- _What to do_:
Could you repeat, exactly and with no pictures, only the lines from the start of the records through the line containing "This screenshot has height=261, width=359."?

- _Given records_:
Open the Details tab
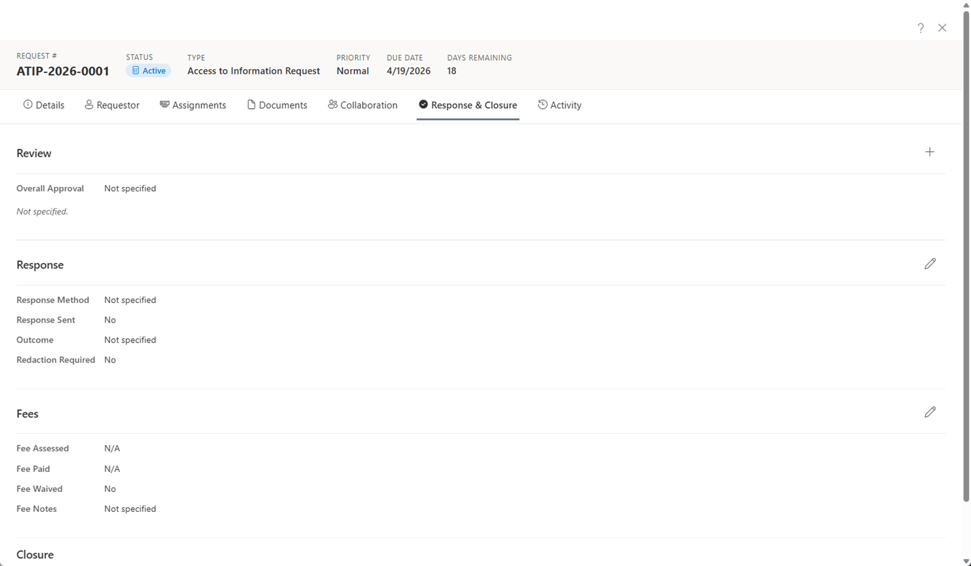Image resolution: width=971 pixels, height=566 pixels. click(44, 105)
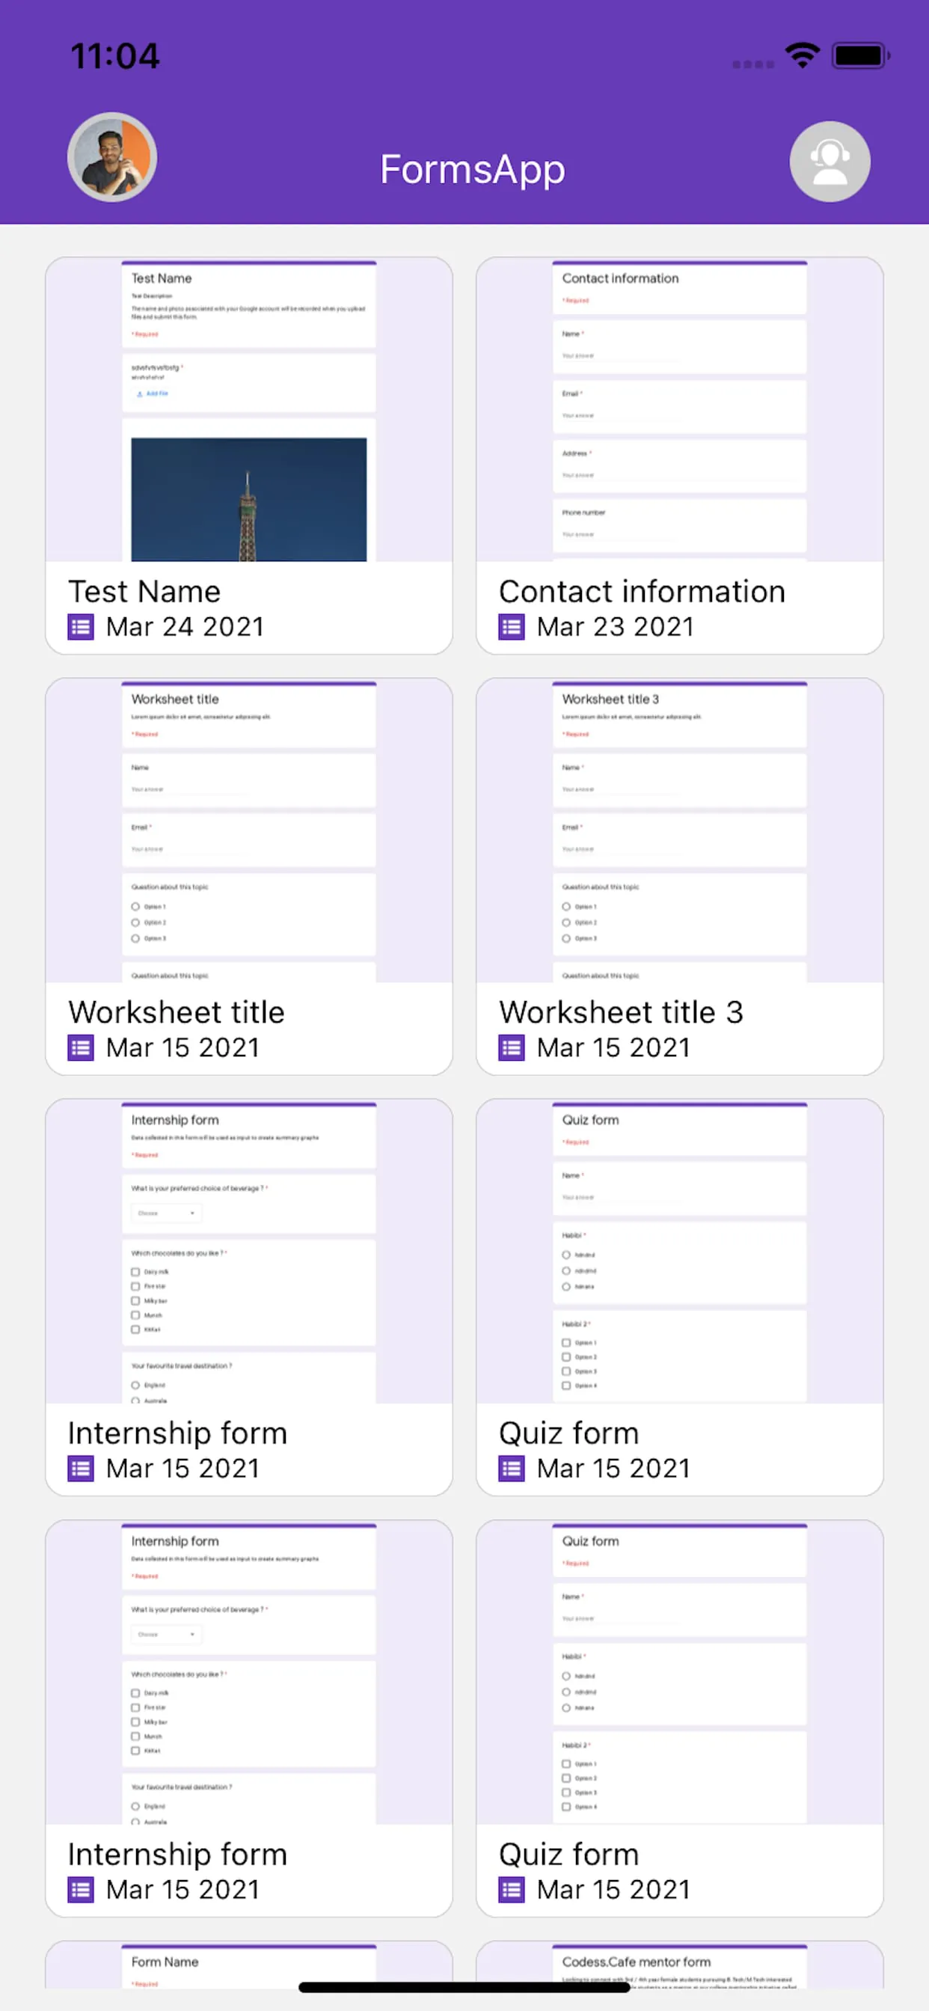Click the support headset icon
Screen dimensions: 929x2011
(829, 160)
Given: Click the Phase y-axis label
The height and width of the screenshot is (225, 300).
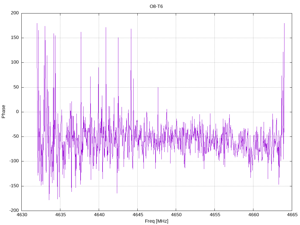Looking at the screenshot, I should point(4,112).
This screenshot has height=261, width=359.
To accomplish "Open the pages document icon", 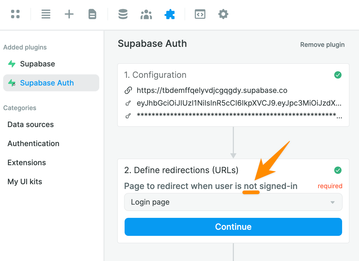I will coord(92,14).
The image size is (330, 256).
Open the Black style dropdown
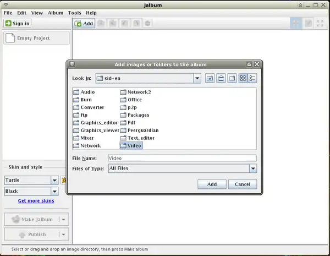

- _Written answer_:
Open the Details tab
Image resolution: width=971 pixels, height=566 pixels. click(44, 105)
Click the support headset icon
Screen dimensions: 929x2011
(829, 160)
Given: Click the Phase y-axis label
The height and width of the screenshot is (225, 300).
Looking at the screenshot, I should point(4,112).
This screenshot has height=261, width=359.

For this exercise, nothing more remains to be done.